= Extracted information =
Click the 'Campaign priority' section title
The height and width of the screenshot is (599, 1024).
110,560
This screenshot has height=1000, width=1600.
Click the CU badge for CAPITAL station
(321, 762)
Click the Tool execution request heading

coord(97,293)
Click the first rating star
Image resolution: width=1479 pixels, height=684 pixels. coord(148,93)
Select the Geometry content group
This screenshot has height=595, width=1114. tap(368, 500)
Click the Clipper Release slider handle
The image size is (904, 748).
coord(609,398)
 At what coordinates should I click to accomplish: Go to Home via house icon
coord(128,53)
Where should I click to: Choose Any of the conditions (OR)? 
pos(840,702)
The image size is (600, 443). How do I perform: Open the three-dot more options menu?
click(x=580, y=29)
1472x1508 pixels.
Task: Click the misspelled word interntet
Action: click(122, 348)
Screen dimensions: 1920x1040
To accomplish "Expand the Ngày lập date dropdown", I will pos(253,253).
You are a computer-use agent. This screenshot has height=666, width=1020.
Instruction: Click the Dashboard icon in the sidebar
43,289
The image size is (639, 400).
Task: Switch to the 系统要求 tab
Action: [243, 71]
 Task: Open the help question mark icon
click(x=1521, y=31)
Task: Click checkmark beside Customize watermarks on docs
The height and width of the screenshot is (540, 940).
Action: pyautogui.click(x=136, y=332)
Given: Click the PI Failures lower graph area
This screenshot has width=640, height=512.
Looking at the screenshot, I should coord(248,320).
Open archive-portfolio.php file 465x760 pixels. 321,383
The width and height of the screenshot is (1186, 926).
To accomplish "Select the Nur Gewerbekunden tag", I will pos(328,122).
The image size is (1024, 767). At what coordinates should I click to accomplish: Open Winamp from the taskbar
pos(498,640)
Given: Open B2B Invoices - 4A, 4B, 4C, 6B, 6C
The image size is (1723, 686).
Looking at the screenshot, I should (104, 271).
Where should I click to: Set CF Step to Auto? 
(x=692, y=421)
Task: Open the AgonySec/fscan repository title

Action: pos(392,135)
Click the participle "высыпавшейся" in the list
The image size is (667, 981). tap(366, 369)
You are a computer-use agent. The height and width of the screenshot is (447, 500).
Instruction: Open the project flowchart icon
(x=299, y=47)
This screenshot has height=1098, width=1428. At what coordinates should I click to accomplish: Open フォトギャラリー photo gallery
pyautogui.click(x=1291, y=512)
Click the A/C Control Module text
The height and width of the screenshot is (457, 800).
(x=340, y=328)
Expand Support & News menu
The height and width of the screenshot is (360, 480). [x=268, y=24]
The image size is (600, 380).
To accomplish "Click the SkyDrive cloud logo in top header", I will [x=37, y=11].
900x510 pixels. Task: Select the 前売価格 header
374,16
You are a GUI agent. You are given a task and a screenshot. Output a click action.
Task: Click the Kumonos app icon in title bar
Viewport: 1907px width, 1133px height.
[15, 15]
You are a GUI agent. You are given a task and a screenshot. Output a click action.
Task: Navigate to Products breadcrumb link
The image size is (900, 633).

= Exercise requirements =
Lines with the word "will": tally them across the material and give only the total.

= Solution below =
3